Intermittent fasting (IF) is a pretty popular style of diet, so I’m not going to go too in-depth into explaining it. If you have questions, I strongly suggest that you check out this article, which explains the diet and a few of its proposed benefits! But basically, IF involves a “feeding window,” typically of about 6-8 hours, during which you eat your regular foods.
The rest of the time, you fast. That “regular foods” part is really important: intermittent fasting is not an excuse to eat whatever the hell you want. That’s a quick route to diet failure. But if you make smart choices, IF can be a great strategy to help use your meals as fuel for training in a way that’s both convenient and efficient.
Editor’s Note: The content within this article is meant to be informative in nature, but it should not be taken as medical advice. When starting a new training regimen and/or diet, it is always a good idea to consult with a trusted medical professional.
Why Should I Try IF?
Many IF proponents tout lots of scientific-sounding benefits of the method, like increased release of growth hormone, decreased inflammation, and even things like improved “cellular repair.” I don’t know about you, but I can’t really feel much cellular repair going on during dinner — or at any other time, for that matter. That’s not to discount these benefits entirely, but I think that practicing IF for those reasons is pretty silly.

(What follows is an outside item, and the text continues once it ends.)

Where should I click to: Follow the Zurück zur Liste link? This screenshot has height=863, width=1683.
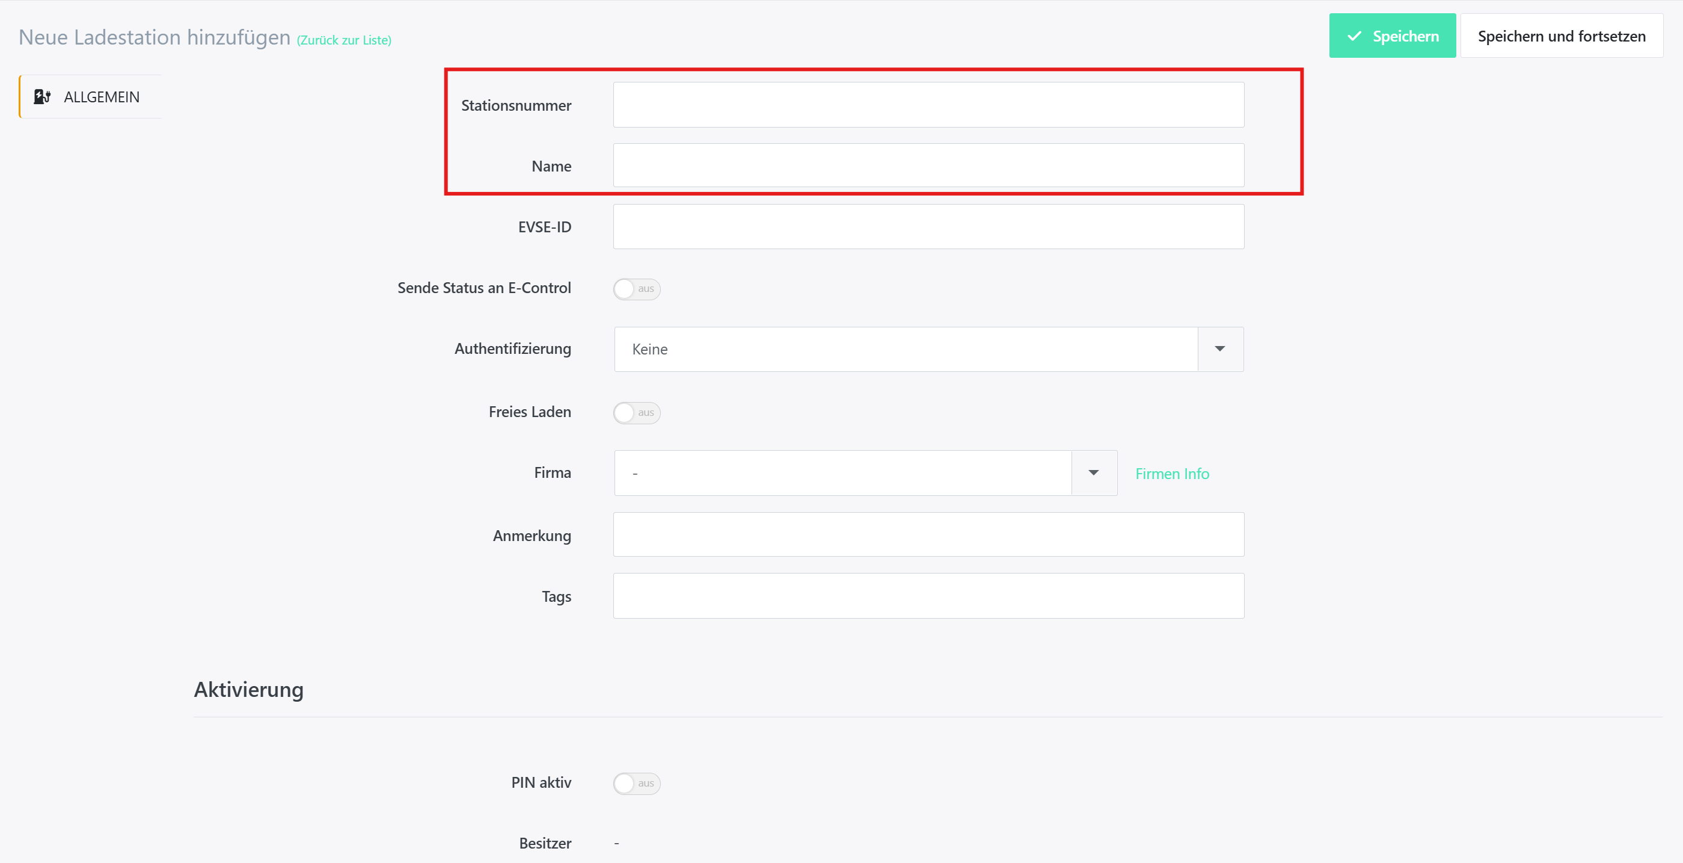(344, 40)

Instead, consider the more practical benefits:
- It’s convenient.
- It helps you to feel more full while on a calorie-restricted diet, and, as a result,
- It may help you perform better in the gym.

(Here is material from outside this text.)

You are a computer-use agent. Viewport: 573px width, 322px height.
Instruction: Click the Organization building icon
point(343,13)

The first point is pretty straightforward. Lifters with busy work or school schedules often struggle to carry around containers full of food during the day; others get up early and simply don’t feel like eating until later in the day. For these people, the IF eating schedule can really simplify their lifestyles.
The other two are a bit more nuanced. Whether or not you feel more satisfied from your food on a calorie-restricted diet depends on a lot of things: the size of your calorie deficit, your appetite, your digestion, and so on. But I think most people enjoy larger meals — eating a 4-ounce servings of chicken and some veggies just isn’t all that filling, even if you repeat that ritual six times a day.
Assuming you do feel more satisfied using IF, there’s a good chance you’ll also perform better in the gym as a result.
It’s really important to evaluate these advantages for yourself before you jump into an IF plan. Forget about the supposed bonuses like more growth hormone: the truth is, these things are likely too small to make a noticeable change in your performance. Focus on the practical benefits of the method, and you’ll be a lot better off.
How to Modify an IF Diet for Powerlifting
Even if you decide that an IF plan is right for you, I think you’ll benefit from a few changes to the standard feeding window. By timing your meals around your training, you can optimize your workouts — which might not make much day-to-day difference, but can add up to big gains over time. Here’s how:
1. Eat your first meal about 1-2 hours before training.
In my opinion, it’s never a good idea to go into a heavy training session in a fasted state. It’s simply not possible to perform as well as you would with some nutrients in your system: you’ll probably find that your endurance is decreased, you might feel lightheaded or nauseated during a long session, you might experience “flat” muscles and have difficulty getting a good pump, or you might simply feel distracted by hunger. Unless you’re prepping for a physique contest, there’s simply no reason to risk any of those symptoms.
2. Get some nutrients during training.
Intra-workout nutrition is a bit less popular than pre- and post-workout, but it’s still very important, especially while you’re in a calorie deficit. Getting in some protein and carbs while you train will help you to sustain high levels of performance. This is one of the few times I strongly recommend the use of supplements like amino acids and high-molecular-weight carbohydrates — because eating whole foods during a session makes many lifters feel uncomfortable.
3. Eat your largest meal after training.
Why after training? Again, we’re focusing on the practical here: yeah, you want to replenish glycogen stores and take advantage of the increased protein synthesis during the post workout anabolic window. But more importantly, if you eat your largest meal before training, you’ll probably feel bloated and sluggish during your session, which obviously isn’t ideal.
Finally, I’m a big proponent of “supplementing” your feeding window with very small meals of about 150 calories every few hours. While that sort of diet isn’t really IF (at least not according to the strictest definitions), I find that I feel much better with those small meals. My go-to meals here include a tablespoon of peanut butter and one scoop of amino acids; and scrambled egg whites with some fresh vegetables.
I know it’s my go-to answer, but there really isn’t a right answer – you just have to experiment to find what works for you. Fortunately, with something as dramatic as IF, you should know pretty quickly whether it’s a diet plan you can feel comfortable with. Start there, and then consider making the tweaks I suggest above.
And remember: ultimately, diet is a pretty small part of the strength equation. Your training, and the effort you put into training, is going to play a far bigger role in your ultimate results!
Editor’s note: This article is an op-ed. The views expressed herein and in the video are the author’s and don’t necessarily reflect the views of BarBend. Claims, assertions, opinions, and quotes have been sourced exclusively by the author.